Big Scary China

Published on Author Juan

Japan has crossed a little-noted threshold by providing its first military aid abroad since the end of World War II, approving a $2 million package for its military engineers to train troops in Cambodia and East Timor in disaster relief and skills like road building. Japanese warships have not only conducted joint exercises with a growing number of military forces in the Pacific and Asia, but they have also begun making regular port visits to countries long fearful of a resurgence of Japan’s military. And after stepping up civilian aid programs to train and equip the coast guards of other nations, Japanese defense officials and analysts say, Japan could soon reach another milestone: beginning sales in the region of military hardware like seaplanes, and perhaps eventually the stealthy diesel-powered submarines considered well suited to the shallow waters where China is making increasingly assertive territorial claims.

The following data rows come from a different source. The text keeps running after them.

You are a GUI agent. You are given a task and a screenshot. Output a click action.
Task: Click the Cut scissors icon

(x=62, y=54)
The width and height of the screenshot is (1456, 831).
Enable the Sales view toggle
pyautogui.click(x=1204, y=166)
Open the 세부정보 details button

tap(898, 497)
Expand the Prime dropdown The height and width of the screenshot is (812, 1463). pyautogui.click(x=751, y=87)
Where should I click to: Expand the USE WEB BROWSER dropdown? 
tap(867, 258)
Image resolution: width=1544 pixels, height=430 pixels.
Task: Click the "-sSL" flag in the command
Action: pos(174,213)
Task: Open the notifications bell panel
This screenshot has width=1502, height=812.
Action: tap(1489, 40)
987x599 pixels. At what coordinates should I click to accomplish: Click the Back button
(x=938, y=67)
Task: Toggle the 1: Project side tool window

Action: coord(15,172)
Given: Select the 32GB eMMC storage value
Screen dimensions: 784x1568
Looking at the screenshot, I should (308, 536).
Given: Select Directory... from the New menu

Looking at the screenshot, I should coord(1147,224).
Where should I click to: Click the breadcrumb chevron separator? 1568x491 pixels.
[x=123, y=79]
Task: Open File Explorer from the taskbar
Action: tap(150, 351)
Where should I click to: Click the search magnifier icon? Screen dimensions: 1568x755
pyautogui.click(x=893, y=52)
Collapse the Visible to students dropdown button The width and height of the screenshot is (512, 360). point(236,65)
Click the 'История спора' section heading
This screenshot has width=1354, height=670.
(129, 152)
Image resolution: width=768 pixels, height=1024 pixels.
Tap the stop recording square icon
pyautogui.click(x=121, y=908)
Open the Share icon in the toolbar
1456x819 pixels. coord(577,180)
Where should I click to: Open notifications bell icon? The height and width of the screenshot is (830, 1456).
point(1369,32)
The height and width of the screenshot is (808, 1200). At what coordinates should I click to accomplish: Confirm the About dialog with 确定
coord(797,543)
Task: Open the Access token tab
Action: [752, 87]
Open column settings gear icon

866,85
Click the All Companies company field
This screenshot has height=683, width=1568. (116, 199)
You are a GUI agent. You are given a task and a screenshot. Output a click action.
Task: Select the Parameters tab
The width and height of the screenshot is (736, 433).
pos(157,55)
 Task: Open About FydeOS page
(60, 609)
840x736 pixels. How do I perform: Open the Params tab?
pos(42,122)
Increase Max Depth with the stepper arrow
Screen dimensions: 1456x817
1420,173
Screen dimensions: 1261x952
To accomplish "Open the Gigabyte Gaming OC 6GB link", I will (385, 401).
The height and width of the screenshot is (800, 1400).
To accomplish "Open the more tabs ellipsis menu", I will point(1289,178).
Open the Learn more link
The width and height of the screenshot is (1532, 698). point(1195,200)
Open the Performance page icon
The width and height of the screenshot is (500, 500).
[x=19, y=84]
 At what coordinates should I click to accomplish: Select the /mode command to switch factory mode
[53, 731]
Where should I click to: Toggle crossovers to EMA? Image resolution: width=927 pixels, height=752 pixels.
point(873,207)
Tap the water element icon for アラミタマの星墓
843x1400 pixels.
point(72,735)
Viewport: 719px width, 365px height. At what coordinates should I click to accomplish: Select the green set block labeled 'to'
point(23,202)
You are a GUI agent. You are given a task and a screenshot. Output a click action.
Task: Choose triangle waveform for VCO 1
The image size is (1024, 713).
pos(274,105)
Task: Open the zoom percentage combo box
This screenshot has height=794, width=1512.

One Response to Big Scary China

  1. The lead time in military sales is long, and Japanese suppliers often lag others because it was a side-business that depended on sourcing by the Japanese defense agency. It’s hard to see a resurgence of the Japanese military in an era when they are less than fully manned and where the number of young Japanese is falling. At the same time, by any standards except total manpower the Japanese air force and navy are first-class and tied into the US alliance. Nor is it small, in the budgetary sense (given the cost of a single fighter or destroyer). So for the time being it could hold its own, but that won’t be the case two decades from now, when simply staffing basic functions may be hard!